Apple takes ~15-30 minutes to process each upload.  After that time, it is available for internal testers (I seemed to be limited to just one of these).  The build is also being reviewed for Beta, which took 1-4 hours each build.  This step is crucial because you cannot distribute to external testers until the Beta build is approved.
To Beta test an iOS application, one must install Apple's "TestFlight" app.  After installing that application, I was able to download Conquest! onto my iPhone 5s and run it.  Whew!
I could not figure out a way to share a link to Conquest! in TestFlight; it appears email distribution is the only way.  One nice feature is Apple will notify users when a new build is available.  Going into the TestFlight app on your device allows you to download the upgrade.
Unfortunately, I'm not completely out of the woods yet.  Apple has reported that Conquest! is over the 100MB download limit.  After doing some research, I decided to opt out of a Universal app and only build for iOS 8+ 64 bit devices.  This cut over 100MB out of the size.
Furthermore, I discovered that textures in Unity are only compressed when in the dimensions are a power of two (POT) i.e. 512x512, 1024x1024, etc.  This warning message is displayed but I never paid much attention to the size of my build since the Android one was ~80MB.  Krees and I worked to make all the backgrounds a POT and this reduced the build size by 12MB.
Even with these changes, Conquest! is still ~15MB over.  There are more textures we are fixing, which should bring us under the limit.  Otherwise I'll have to start removing music.

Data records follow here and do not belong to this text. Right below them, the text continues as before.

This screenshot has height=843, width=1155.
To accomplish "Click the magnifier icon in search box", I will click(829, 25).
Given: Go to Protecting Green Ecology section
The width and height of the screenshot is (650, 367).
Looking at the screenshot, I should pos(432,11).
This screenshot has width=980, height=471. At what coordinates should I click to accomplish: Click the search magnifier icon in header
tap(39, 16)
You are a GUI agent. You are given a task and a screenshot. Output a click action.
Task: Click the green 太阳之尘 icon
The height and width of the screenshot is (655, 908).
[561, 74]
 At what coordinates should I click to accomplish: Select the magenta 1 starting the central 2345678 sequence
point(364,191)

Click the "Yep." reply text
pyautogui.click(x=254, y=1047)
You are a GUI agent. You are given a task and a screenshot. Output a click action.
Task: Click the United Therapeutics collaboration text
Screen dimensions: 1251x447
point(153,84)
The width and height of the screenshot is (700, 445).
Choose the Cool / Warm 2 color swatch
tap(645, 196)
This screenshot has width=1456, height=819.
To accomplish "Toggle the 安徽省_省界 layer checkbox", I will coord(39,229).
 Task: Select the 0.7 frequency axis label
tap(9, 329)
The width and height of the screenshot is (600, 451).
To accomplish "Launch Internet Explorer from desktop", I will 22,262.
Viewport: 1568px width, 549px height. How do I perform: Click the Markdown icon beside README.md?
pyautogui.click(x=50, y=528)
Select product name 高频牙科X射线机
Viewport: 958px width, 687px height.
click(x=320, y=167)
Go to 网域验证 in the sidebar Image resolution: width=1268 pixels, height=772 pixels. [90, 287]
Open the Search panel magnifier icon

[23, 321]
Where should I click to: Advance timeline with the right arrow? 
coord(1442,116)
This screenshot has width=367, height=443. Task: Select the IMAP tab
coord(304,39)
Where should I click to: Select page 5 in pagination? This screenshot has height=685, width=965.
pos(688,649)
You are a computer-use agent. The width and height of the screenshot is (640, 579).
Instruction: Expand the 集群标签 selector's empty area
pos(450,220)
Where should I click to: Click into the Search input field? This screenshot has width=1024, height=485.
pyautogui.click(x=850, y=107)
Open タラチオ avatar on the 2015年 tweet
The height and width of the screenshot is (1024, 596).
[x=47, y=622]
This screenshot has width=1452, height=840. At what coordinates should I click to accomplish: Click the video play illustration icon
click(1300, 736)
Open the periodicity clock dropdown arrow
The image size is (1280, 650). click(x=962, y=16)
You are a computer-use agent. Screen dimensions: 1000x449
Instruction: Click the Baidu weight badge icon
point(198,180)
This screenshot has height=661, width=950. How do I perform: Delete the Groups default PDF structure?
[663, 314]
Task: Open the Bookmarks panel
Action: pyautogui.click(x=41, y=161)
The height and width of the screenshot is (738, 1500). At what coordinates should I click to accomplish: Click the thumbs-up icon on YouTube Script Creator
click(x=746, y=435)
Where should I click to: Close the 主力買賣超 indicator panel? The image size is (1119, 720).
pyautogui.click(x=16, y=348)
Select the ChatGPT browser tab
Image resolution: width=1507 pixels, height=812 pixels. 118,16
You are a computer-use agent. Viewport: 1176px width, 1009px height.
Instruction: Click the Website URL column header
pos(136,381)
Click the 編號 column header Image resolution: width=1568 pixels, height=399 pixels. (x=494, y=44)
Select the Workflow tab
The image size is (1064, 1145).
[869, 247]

The other major news this week was an overhaul of certain screens in Unity to make them more platform independent.  This was accomplished by working with the anchors on each panel.  It took ~8 hours but now Conquest! is playable on almost any device (I still have some work to do for iPads).
Finally, I decided on a general release date for Conquest!: June 1st.  This should give me time to finish the remaining cleanup items and allow for plenty of Beta time.
This week in the Core Labs Accelerator program, we learned about successful marketing and PR strategies.  Definitely something I've always needed help with!
One important milestone is Conquest! surpassed 100 players for the first time in 10 years.  A big "thank you" to all the Beta players.  Overall, this has been a great week!